Other end user impact
---------------------
None
Performance Impact
------------------
None
Other deployer impact
---------------------
If the back-end driver supports the migration progress indication, a new
configuration option migration_progress_report_interval can be added. The administrator
can decide how frequent the cinder volume service to report the migration
progress. For example, if migration_progress_report_interval is set to 30 seconds,
the cinder volume service will provide the progress information every 30 seconds.
Developer impact
----------------
The driver maintainer or developer should be aware that they need to add a new
capability to indicate whether their driver support the progress report. If yes,
they need to implement the related method, to be provided in the implementation of
this specification.
If their drivers have implemented volume migration, integration tests and driver CI
are important to ensure the quality. This is something they need to pay attention
and implement for their drivers as well.
Implementation
==============
Assignee(s)
-----------
Primary assignee:
Vincent Hou (sbhou@cn.ibm.com)
Other contributors:
Jay Bryant
Jon Bernard
Work Items
----------
* Management of the volume migration status:
1) Change the migration_status to "error" if the migration fails; Change the
migration_status to "success" if the migration succeeds.

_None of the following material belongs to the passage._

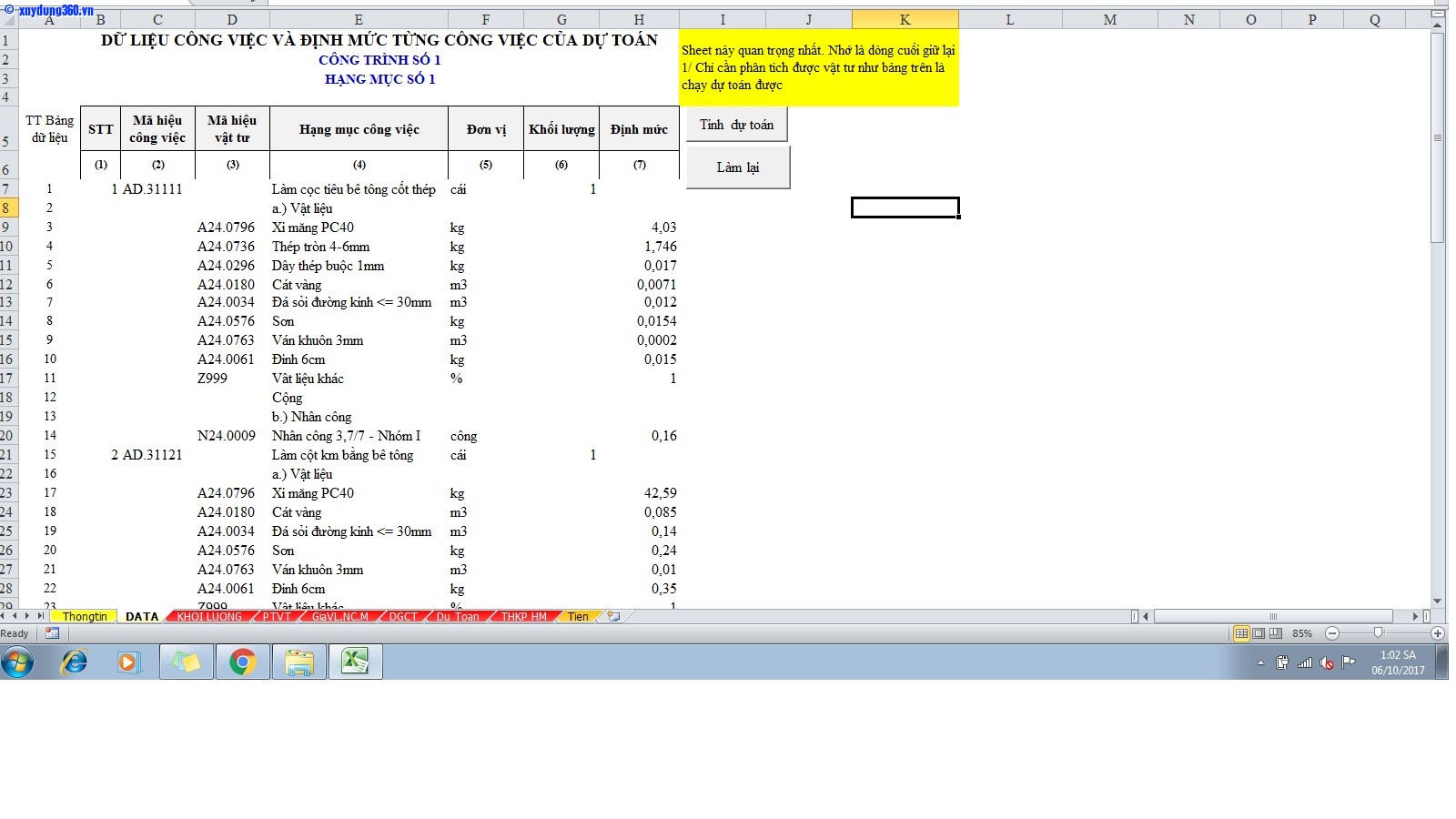Image resolution: width=1456 pixels, height=819 pixels.
Task: Click the vertical scrollbar down arrow
Action: pyautogui.click(x=1438, y=602)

2) Change the volume status to "maintenance" if the administrator executes
the migration command with --force flag. No attach or detach is allowed during
this migration. If the administrator executes the migration command without
--force flag, the volume status will stay unchanged. Attach or detach during
migration will terminate the migration to ensure the availability of the volume.
3) Enrich cinderclient with friendly messages returned for cinder migrate and
retype command.
4) Hide the redundant dummy destination volume during migration.
* Migration progress indication:
Add a loop to wrap the implementation of the poll mechanism.
The driver, which supports the migration progress report, will set
migration_progress_report to True. Otherwise, set it to False.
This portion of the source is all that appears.